L’arrêt du 28 mai 2003 devrait être exécuté et c’est bien ce qu’ordonne notre arrêt du 2 décembre 2004, mais pour des raisons diverses l’objet que protégeait ce jugement s’est transformé en un droit à indemnisation qui doit être fixé en tenant compte de tous les préjudices occasionnés par l’expropriation du droit de propriété.
En définitive, ces droits domaniaux se sont transformés en droit à indemnisation en vertu de l’expropriation, lequel peut être protégé à la fois par la juridiction et par le recours d’empara, le cas échéant, mais que laisse sans objet la prétention d’exécution de l’arrêt qui donne lieu à ce recours d’empara. Cela sans préjudice, toutefois, de la nécessité de prendre cet arrêt en compte au moment de déterminer le contenu des droits domaniaux pour fixer l’indemnisation correspondant à l’expropriation.
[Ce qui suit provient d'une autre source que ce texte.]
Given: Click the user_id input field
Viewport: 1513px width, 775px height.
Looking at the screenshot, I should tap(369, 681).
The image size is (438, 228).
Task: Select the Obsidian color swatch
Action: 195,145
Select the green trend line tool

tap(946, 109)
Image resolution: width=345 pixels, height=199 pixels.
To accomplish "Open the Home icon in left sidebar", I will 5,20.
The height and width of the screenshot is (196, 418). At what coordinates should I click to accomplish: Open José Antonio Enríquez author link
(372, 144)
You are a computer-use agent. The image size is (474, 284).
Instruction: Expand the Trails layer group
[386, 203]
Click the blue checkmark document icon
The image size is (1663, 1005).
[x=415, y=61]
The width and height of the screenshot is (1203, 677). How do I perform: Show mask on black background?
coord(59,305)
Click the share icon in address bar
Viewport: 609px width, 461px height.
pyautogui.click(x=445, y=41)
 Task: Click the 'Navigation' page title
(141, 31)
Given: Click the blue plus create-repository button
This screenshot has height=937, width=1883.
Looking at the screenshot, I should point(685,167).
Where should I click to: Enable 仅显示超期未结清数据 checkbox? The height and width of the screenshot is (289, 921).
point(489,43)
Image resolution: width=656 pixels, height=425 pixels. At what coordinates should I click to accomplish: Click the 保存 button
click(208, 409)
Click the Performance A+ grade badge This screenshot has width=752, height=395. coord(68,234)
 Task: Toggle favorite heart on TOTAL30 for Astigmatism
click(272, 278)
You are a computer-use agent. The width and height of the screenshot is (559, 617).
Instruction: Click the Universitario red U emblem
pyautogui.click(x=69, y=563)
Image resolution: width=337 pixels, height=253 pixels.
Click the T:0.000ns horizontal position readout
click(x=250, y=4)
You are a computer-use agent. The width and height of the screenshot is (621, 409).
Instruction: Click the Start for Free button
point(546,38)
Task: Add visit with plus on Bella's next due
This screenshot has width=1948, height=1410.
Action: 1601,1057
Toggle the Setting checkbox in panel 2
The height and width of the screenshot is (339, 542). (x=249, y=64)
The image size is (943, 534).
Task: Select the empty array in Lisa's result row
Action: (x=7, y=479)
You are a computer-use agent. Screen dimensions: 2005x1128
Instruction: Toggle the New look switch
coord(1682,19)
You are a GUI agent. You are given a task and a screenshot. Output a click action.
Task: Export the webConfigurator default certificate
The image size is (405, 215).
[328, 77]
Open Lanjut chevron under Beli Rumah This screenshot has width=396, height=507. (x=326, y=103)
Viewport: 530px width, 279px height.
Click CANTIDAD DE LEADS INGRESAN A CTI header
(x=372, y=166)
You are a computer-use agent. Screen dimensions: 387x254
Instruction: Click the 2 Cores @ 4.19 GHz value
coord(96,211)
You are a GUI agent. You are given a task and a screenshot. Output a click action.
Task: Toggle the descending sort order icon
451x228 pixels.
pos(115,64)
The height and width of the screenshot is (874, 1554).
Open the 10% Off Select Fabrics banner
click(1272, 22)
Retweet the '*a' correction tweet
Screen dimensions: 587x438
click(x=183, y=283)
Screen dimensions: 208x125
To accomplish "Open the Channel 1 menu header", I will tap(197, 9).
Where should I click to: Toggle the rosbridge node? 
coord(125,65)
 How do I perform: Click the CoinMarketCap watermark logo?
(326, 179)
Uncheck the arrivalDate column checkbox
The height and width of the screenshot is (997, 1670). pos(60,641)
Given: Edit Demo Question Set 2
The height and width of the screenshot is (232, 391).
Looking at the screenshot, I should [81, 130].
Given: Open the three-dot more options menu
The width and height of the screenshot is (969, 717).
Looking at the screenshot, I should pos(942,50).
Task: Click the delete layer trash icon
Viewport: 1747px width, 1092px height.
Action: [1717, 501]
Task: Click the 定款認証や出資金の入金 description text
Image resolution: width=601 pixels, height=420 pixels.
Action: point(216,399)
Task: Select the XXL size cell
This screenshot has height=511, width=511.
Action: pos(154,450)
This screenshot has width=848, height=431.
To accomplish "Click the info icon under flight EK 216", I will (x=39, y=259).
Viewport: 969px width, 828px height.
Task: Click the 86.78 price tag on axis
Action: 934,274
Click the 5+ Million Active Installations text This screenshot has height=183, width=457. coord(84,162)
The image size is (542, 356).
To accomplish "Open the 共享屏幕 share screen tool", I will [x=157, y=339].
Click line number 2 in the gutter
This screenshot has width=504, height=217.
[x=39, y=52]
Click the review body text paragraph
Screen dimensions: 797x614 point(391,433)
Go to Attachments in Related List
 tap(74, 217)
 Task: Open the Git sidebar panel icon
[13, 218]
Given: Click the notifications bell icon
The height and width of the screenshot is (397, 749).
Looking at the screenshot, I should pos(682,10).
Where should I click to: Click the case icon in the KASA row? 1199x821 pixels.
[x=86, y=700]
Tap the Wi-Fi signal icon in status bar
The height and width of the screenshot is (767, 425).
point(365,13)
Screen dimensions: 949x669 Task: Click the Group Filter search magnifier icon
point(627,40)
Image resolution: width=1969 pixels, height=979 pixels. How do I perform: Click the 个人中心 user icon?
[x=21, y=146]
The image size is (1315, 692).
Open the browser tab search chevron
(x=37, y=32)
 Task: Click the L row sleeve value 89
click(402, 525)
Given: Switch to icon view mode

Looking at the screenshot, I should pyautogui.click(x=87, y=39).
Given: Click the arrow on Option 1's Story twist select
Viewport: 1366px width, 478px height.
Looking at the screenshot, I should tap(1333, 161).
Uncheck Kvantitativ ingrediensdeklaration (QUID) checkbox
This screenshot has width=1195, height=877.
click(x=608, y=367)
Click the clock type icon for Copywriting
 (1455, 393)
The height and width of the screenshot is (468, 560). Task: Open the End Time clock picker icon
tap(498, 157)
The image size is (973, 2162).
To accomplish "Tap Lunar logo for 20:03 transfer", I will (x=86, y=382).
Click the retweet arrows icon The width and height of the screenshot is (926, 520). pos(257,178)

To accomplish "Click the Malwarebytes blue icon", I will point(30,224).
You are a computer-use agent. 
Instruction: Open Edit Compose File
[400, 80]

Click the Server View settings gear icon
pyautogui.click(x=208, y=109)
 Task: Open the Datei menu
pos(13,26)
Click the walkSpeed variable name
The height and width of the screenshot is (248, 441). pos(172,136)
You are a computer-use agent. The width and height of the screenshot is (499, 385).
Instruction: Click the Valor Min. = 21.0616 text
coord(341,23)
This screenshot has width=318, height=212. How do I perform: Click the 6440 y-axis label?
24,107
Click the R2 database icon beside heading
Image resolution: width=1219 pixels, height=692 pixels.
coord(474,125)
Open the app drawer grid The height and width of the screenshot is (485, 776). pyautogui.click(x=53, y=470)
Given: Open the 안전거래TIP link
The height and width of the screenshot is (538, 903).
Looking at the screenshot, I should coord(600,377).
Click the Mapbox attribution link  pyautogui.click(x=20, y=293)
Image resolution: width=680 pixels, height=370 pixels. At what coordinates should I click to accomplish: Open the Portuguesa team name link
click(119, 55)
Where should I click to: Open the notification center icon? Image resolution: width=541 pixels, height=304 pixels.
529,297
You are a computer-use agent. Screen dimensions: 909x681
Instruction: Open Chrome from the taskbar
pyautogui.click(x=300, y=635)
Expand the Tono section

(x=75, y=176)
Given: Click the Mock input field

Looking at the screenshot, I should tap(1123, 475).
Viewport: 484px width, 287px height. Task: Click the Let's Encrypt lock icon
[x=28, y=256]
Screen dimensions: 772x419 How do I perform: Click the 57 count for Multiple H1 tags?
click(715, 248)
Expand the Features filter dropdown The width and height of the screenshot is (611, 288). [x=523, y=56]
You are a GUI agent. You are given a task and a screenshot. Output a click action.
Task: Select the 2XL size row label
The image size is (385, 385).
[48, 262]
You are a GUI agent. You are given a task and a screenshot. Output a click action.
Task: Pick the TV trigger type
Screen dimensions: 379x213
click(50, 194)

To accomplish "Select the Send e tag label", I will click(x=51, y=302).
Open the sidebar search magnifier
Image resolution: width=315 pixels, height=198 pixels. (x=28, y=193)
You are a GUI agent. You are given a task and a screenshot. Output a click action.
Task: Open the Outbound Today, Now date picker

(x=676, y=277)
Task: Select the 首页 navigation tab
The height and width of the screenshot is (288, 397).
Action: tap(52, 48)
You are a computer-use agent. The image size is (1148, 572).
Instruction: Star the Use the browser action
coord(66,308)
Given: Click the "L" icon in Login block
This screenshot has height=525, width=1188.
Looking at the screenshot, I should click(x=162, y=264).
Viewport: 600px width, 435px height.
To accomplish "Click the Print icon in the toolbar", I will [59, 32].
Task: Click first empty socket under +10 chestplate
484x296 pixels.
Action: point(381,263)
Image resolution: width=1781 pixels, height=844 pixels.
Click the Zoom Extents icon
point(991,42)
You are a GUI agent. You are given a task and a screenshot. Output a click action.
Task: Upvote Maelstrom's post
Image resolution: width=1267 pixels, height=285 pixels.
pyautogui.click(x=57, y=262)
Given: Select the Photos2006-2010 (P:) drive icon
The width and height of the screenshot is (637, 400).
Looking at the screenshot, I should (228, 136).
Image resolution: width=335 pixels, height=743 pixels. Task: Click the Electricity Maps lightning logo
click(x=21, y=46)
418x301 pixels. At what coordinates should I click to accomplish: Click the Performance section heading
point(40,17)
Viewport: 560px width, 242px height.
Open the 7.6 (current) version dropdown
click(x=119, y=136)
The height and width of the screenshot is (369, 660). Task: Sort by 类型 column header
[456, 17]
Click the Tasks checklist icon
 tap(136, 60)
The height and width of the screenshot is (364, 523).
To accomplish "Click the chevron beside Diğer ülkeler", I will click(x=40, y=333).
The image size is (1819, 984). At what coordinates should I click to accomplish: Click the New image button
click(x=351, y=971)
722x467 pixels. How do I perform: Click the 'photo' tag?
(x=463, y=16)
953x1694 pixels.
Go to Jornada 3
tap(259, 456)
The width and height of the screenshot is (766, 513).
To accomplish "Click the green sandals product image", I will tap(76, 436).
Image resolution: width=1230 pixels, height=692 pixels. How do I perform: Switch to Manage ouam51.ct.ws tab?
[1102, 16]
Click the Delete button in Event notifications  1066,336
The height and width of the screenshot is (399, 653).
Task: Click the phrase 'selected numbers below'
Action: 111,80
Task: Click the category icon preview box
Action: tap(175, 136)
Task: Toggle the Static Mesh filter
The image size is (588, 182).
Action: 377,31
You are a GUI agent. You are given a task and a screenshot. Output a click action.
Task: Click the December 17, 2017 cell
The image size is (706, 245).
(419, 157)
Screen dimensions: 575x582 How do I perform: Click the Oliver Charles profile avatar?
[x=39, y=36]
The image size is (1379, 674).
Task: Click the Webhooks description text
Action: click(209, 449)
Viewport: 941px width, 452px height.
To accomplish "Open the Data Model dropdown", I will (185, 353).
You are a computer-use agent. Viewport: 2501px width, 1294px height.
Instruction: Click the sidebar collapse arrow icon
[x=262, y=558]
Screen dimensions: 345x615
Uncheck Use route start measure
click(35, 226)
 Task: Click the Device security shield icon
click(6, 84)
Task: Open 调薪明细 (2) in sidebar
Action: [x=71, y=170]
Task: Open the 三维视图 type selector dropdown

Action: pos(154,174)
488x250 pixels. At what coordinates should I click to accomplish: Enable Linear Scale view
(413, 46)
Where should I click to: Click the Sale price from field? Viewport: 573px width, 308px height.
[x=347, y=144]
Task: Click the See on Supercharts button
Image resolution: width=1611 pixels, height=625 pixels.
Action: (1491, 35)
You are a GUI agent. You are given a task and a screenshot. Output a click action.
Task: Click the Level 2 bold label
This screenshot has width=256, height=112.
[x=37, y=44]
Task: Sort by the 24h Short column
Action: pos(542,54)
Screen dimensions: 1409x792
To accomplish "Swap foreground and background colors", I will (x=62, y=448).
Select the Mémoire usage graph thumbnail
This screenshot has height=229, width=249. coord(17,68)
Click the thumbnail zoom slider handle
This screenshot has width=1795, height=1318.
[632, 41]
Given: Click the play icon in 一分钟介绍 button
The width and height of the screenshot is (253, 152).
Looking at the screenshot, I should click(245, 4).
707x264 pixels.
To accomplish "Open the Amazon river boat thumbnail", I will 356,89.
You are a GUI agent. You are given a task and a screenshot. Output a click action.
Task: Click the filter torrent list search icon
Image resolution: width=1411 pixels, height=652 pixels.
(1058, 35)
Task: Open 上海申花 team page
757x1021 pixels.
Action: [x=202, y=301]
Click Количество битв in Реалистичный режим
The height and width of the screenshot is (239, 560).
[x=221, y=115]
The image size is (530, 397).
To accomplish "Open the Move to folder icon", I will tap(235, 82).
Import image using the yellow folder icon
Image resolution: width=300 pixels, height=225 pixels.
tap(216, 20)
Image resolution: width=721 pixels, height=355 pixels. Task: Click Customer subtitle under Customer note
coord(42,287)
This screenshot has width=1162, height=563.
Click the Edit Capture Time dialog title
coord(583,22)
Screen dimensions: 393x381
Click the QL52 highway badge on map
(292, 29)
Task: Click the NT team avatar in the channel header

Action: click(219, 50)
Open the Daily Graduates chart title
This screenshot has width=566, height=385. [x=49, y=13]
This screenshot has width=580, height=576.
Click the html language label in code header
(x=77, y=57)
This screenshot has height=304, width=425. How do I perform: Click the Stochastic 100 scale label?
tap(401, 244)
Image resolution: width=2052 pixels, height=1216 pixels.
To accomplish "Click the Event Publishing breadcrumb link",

34. Les requérants présentèrent alors au Tribunal constitutionnel un « recours en nullité » visant à la rétractation de son arrêt du 25 avril 2005, faisant valoir que les propos à prendre en compte étaient ceux de la commune d’Escaldes-Engordany, autorité ayant décidé l’expropriation, et non ceux du ministère public ou du Conseil général, qui n’étaient pas les autorités expropriantes. Par une décision du 6 juin 2005, le Tribunal constitutionnel rejeta le recours en nullité, un tel recours n’étant pas prévu par la loi. L’arrêt devint ainsi définitif.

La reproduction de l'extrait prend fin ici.